Records from a collection
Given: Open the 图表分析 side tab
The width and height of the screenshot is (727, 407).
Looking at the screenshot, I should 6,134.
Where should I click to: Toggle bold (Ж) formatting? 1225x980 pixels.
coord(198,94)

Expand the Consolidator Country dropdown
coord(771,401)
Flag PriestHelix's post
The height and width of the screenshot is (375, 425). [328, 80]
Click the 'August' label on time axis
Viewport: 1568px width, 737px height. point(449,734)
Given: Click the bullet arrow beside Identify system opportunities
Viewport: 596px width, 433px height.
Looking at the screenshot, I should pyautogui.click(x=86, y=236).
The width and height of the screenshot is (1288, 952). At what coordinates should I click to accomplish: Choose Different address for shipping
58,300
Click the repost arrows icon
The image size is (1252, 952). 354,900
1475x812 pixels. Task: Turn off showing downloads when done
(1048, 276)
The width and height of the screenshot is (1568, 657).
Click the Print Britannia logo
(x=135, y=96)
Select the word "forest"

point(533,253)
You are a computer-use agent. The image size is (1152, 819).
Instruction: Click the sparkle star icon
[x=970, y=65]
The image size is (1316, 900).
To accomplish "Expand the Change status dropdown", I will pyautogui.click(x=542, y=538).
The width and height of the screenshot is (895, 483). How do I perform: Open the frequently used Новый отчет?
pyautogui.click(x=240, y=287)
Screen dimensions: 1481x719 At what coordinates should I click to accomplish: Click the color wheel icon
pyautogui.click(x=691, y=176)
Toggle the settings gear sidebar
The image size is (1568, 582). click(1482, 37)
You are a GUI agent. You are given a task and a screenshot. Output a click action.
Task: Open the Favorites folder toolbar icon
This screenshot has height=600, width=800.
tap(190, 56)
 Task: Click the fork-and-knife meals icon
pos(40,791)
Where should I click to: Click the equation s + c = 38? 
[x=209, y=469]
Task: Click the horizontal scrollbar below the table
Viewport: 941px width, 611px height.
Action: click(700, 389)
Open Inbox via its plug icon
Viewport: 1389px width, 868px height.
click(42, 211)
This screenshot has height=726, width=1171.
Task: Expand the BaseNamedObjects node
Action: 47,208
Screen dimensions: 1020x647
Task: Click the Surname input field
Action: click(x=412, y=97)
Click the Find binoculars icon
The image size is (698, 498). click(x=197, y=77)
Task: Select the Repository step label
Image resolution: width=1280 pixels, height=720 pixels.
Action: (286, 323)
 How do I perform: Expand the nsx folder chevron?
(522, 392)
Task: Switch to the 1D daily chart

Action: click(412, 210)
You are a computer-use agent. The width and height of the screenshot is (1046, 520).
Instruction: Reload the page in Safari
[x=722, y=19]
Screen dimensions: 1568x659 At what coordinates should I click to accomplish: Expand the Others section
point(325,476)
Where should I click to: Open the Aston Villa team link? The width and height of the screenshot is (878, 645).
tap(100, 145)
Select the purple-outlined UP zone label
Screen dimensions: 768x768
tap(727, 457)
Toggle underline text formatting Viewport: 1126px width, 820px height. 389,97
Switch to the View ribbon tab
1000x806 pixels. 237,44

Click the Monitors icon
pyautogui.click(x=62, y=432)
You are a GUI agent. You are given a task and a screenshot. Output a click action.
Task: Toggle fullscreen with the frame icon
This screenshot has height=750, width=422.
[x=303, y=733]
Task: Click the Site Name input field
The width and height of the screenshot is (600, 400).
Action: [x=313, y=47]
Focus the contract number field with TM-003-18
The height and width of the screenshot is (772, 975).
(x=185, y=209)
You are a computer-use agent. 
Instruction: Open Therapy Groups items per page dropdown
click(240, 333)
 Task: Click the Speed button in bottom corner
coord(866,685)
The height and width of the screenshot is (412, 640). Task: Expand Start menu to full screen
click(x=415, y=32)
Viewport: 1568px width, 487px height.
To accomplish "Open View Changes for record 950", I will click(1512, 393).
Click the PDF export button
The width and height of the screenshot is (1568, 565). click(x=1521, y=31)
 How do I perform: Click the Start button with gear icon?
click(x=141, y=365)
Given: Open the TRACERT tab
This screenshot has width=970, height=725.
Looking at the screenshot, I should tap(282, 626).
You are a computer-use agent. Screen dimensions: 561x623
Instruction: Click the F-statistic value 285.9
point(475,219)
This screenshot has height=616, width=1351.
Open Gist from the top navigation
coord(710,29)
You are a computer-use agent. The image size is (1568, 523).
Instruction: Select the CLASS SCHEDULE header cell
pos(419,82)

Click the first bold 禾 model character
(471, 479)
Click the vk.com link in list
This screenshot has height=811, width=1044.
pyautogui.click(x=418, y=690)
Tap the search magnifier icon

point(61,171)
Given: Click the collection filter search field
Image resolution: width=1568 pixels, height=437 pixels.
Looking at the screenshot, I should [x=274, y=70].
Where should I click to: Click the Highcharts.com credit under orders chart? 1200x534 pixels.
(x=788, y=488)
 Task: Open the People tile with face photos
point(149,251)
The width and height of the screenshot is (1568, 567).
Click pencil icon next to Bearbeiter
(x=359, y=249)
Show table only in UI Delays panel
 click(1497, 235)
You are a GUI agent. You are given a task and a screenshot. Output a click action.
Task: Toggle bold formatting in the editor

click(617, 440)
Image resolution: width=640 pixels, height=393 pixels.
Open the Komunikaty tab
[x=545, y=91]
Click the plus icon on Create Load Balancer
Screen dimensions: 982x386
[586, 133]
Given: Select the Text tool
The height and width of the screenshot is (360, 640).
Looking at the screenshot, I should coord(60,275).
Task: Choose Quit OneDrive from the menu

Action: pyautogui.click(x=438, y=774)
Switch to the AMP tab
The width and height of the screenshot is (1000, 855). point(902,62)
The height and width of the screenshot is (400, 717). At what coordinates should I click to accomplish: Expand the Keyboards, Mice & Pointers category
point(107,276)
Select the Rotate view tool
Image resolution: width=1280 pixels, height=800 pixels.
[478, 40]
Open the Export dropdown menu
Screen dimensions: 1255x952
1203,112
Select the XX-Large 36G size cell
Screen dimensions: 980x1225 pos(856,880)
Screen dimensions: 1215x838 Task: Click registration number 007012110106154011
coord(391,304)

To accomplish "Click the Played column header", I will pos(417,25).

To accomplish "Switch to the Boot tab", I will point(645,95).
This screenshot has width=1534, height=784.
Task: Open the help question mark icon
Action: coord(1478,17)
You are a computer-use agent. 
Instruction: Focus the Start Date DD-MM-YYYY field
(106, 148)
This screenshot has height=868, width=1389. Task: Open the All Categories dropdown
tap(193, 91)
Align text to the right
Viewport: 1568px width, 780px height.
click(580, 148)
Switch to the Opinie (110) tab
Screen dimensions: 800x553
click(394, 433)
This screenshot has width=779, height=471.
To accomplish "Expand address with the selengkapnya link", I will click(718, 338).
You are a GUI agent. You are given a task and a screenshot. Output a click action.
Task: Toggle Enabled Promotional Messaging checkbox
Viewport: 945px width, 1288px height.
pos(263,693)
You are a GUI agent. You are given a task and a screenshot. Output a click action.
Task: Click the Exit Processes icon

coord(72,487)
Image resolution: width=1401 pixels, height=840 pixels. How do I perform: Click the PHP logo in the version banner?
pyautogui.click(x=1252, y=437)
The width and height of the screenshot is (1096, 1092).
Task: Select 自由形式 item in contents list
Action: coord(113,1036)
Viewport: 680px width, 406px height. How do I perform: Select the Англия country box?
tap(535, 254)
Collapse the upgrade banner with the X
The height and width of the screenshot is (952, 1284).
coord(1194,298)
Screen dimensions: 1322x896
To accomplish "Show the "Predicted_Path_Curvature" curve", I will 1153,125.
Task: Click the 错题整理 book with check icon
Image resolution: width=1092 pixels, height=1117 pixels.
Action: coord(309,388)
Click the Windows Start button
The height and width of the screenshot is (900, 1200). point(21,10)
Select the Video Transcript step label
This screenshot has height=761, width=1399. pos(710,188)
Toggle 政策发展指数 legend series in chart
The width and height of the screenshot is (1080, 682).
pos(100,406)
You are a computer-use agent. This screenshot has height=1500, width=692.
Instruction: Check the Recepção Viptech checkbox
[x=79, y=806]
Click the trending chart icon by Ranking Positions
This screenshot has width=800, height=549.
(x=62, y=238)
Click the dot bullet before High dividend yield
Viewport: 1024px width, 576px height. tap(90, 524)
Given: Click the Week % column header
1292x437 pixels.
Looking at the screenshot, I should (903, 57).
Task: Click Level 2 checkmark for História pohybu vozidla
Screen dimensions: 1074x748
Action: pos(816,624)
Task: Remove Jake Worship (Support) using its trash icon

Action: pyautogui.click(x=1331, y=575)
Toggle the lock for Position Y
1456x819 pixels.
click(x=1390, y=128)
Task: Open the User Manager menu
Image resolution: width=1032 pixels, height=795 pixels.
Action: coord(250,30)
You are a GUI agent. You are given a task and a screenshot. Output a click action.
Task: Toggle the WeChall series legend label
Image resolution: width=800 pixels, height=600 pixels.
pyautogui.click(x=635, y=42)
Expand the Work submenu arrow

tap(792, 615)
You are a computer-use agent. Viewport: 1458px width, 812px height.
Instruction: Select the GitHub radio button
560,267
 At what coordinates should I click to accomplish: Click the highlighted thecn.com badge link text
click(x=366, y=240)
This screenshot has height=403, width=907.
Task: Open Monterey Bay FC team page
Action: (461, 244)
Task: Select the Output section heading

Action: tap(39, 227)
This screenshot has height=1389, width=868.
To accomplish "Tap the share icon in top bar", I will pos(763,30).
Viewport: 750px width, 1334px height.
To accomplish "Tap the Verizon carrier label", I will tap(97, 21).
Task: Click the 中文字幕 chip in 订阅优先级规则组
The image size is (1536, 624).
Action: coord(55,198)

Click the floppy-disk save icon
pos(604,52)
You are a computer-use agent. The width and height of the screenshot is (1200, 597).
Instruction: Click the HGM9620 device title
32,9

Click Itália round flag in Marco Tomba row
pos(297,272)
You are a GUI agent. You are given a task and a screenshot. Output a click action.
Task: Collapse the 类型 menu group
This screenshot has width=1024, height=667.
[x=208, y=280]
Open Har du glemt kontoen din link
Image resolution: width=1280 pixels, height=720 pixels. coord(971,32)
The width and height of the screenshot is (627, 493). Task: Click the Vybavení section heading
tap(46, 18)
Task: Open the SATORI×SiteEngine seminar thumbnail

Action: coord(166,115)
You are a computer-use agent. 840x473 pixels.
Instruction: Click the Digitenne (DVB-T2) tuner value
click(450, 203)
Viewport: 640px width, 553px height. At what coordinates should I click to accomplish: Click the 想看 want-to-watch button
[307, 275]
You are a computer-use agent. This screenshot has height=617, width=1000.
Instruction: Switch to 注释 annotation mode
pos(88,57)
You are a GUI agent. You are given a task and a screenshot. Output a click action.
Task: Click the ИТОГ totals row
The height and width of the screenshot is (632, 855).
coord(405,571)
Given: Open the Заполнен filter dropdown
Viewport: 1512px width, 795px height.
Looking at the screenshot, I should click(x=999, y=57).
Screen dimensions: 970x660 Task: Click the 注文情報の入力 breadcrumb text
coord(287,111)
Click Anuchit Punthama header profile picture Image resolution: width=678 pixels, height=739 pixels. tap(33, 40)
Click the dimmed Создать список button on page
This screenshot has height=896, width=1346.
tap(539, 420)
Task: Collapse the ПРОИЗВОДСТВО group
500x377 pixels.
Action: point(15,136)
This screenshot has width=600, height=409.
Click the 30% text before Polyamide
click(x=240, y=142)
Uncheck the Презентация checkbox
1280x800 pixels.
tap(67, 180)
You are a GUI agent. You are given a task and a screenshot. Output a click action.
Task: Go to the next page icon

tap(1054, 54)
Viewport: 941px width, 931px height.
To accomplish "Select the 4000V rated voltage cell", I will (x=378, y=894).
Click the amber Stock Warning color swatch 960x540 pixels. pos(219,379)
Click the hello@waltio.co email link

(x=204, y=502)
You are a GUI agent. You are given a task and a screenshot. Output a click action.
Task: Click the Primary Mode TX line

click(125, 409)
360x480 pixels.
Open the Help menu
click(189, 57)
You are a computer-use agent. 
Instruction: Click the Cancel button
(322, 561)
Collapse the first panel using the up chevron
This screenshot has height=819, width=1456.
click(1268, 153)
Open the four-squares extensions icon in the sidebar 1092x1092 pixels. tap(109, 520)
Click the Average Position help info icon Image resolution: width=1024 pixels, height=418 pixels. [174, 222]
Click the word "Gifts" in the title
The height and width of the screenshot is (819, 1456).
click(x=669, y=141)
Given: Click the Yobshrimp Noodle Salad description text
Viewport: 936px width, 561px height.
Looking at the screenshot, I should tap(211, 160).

## Work required
The required answer is each line of the data in which the word "column" appears.

## Response to the exercise
To accomplish "Click the Played column header", I will pos(417,25).
Given: Click the Week % column header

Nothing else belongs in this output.